Since running its course in 1976 after its first known outbreak in Africa, the Ebola virus has been recognized in 1,779 cases this year, with health workers seeing a 90 percent fatality rate in West Africa.
The deadly disease, marked by painful symptoms and hemorrhagic fever, has taken the lives of 1,600 since March, according to The Times of Israel.
The New York Times reports that Patient Zero was a 2-year-old, whose death on December 6 was not diagnosed until March.
Going unchecked for three months in a border town of Guinea, the Ebola virus killed the child’s sister, mother, and grandmother and moved across the border into Sierra Leone and Liberia, devastating entire villages, and has penetrated certain towns in Nigeria. (ABC)
“Villagers are fleeing as if it were a civil war, which increases the spread of Ebola,” said Eyal Reinich, an Israeli with Doctors Without Borders. “They disappear into jungles and other places and become vagrants. So we’re constantly finding the virus in places we didn’t know about.” (Haaretz)

MSF (Médecins Sans Frontières/Doctors Without Borders) health staff in protective clothing are sprayed down with a disinfectant when exiting the isolation ward.
Reinich said he has seen Ebola outbreaks four times—three in Guinea—and that “the current outbreak is the worst.”
“The fear in the street is terrible,” Reinich said. “If an epileptic person falls, everyone reacts hysterically and nobody helps him.”
Another Israeli, United States-born virologist and physician Leslie Lobel, has focused his last 12 years studying Ebola, traveling four times a year to Uganda to study the genetic makeup and immune responses of rare Ebola survivors.
Lobel, in partnership with his co-principal investigator Dr. Victoria Yavelsky and the United States military and the Uganda Virus Research Institute is currently developing a vaccine for Ebola that would make humans immune to the virus.
Lobel earned his MD and doctorate in virology at the College of Physicians and Surgeons of Columbia University in New York and has served as faculty at Ben-Gurion University’s Department of Microbiology, Immunology and Genetics, since making aliyah with his family in 2002, during the Second Intifada.
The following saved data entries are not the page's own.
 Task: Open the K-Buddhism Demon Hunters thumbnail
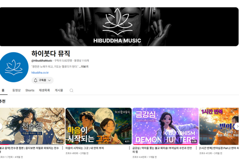point(165,126)
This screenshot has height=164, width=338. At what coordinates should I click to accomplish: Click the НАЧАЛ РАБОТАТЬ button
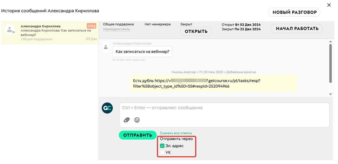point(297,28)
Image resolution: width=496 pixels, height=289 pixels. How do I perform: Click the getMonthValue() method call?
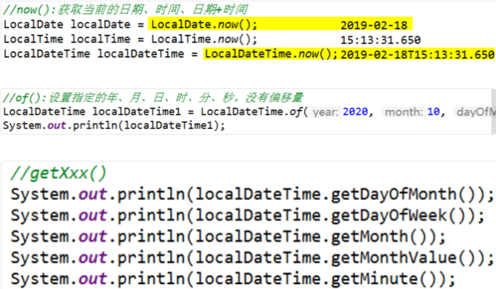[402, 258]
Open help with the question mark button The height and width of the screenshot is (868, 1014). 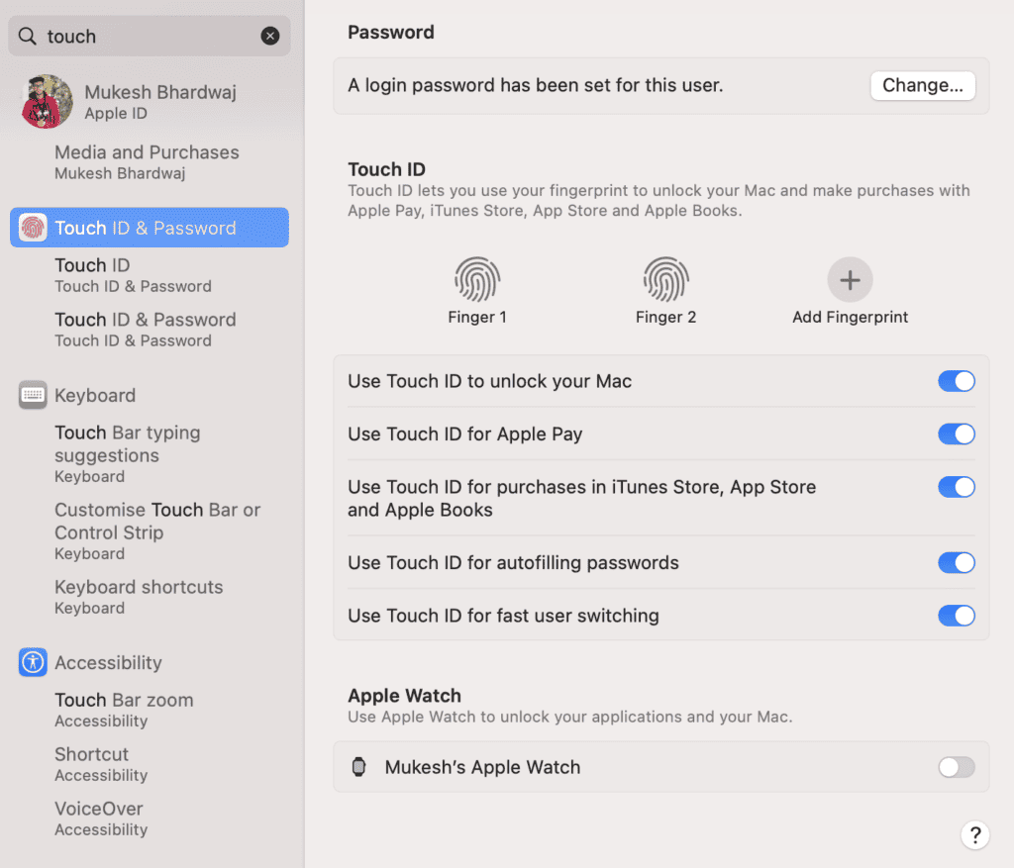[974, 834]
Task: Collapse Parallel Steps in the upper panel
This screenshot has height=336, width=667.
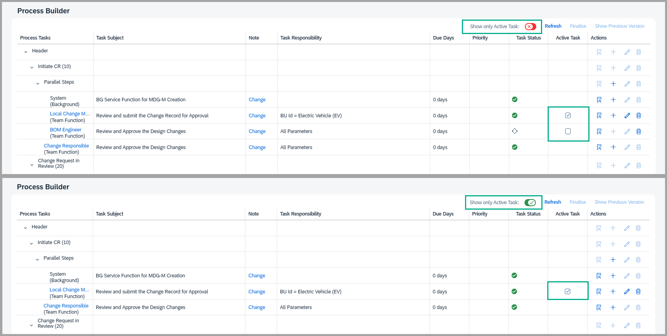Action: (38, 83)
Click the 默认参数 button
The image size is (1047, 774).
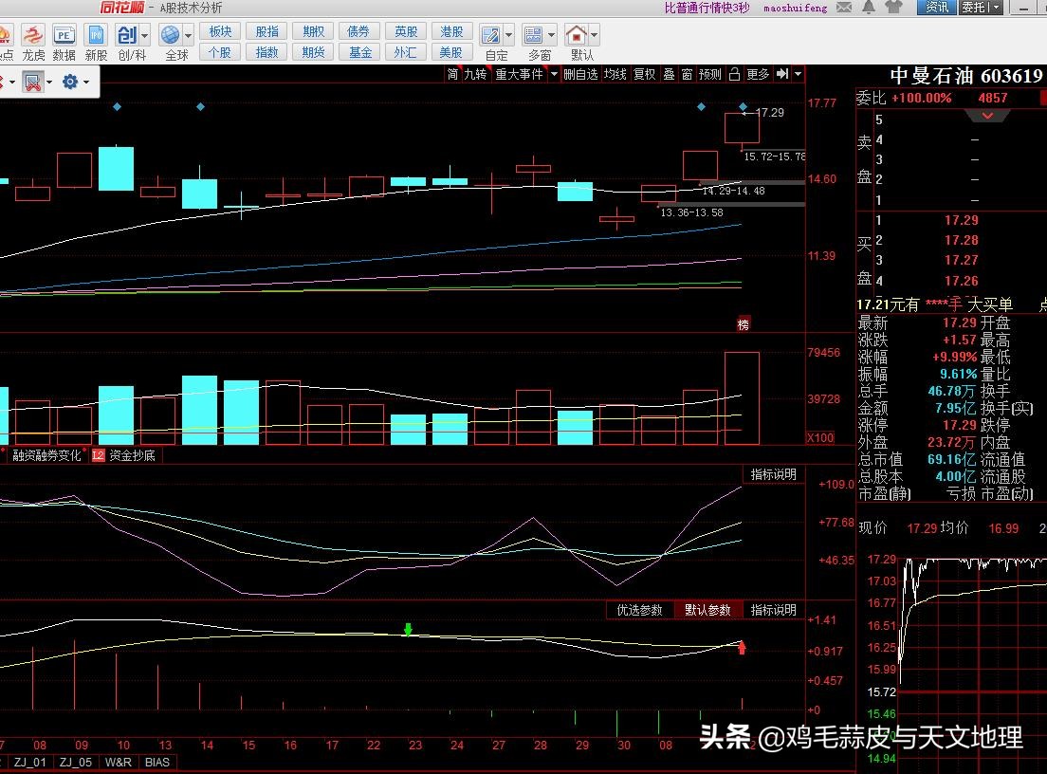(707, 610)
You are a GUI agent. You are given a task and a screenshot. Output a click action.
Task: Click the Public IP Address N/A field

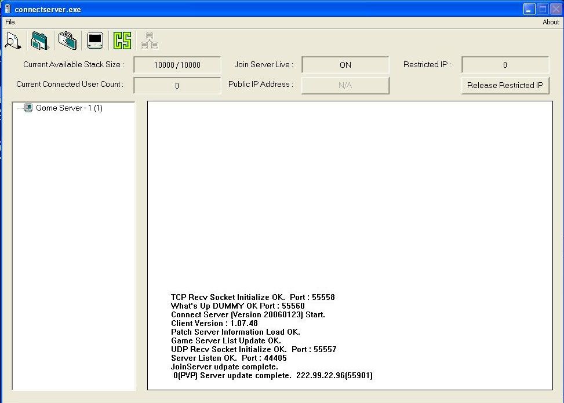coord(345,85)
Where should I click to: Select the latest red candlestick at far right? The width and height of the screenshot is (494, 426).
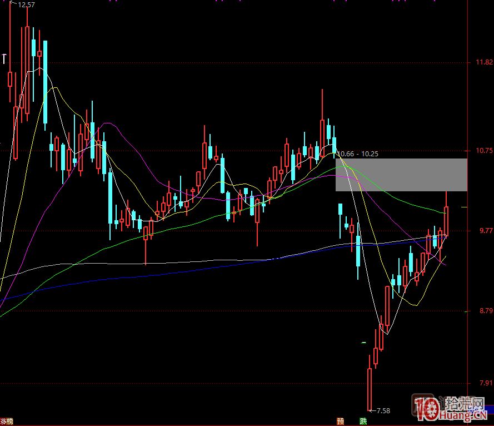pyautogui.click(x=446, y=220)
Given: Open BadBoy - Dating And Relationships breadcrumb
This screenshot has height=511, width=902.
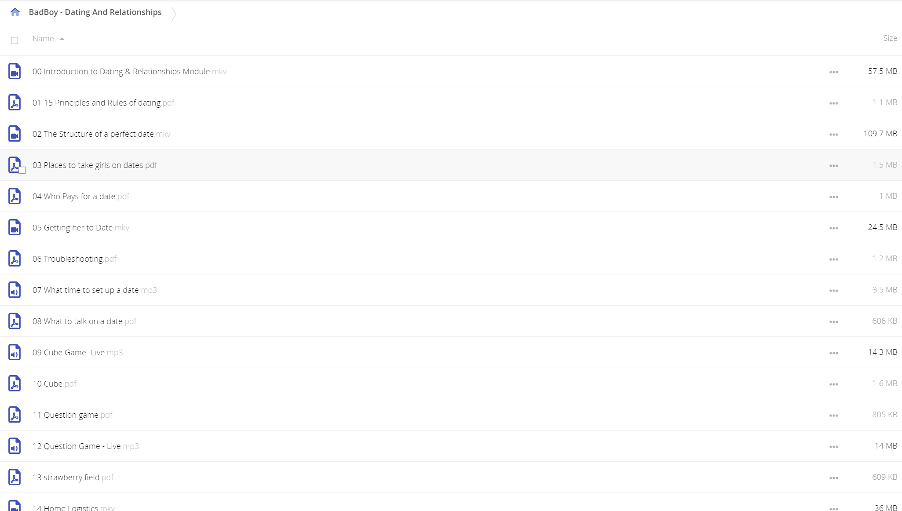Looking at the screenshot, I should 95,12.
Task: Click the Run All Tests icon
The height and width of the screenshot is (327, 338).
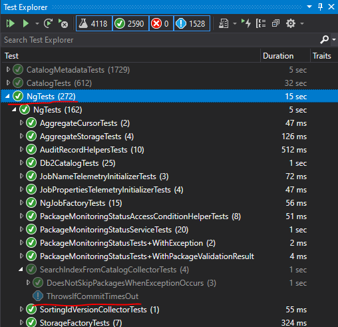Action: [10, 23]
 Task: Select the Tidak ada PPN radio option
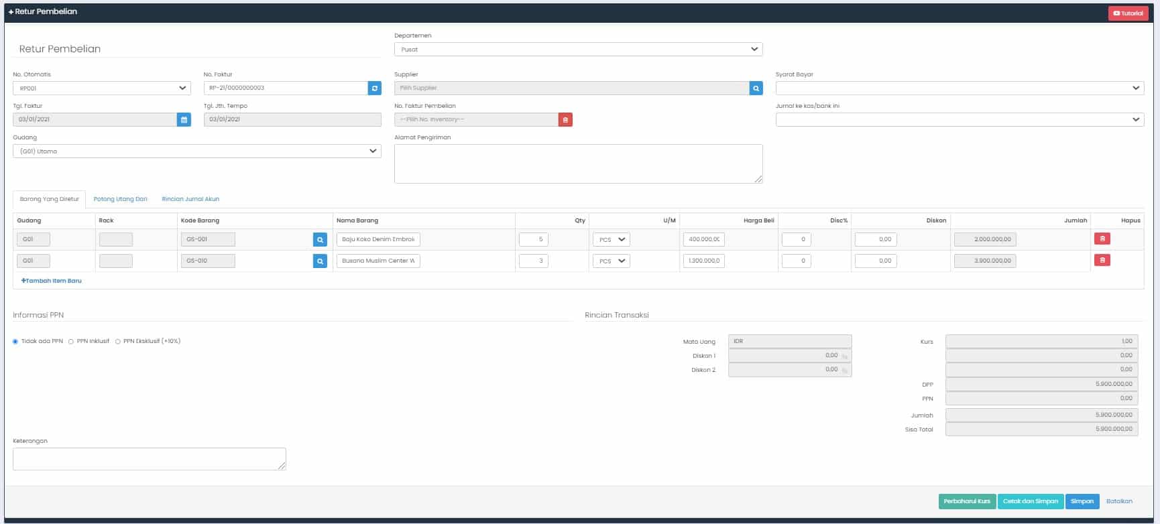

“I figured that I should first focus on a serious virus—and Ebola is a very serious disease, lacking a cure and fatal in the majority of cases. It is also a biodefense threat. I thought human antibodies could be very useful for treating this viral disease,” Lobel said. (JPost)

While the World Health Organization (WHO) works to contain outbreaks, they do not fund research to develop therapeutics. This European Mobile Lab unit helps with Ebola diagnoses. (Photo credit: EMLab)
The origin of the virus is still unknown, but the first symptoms are similar to the flu— “headache, muscle pains and fever, but they can quickly develop into diarrhea, vomiting and bleeding from the mucous membranes and then under the skin, which can rapidly result in death,” Lobel explains.
While containment of the virus has not been achieved in West Africa, Lobel says “there is general hysteria in the West about it, but it is overblown.”
The Center for Disease Control states that Ebola is transmitted through direct contact with the blood or secretions of an infected person and exposure to objects (such as needles) that have been contaminated with infected secretions.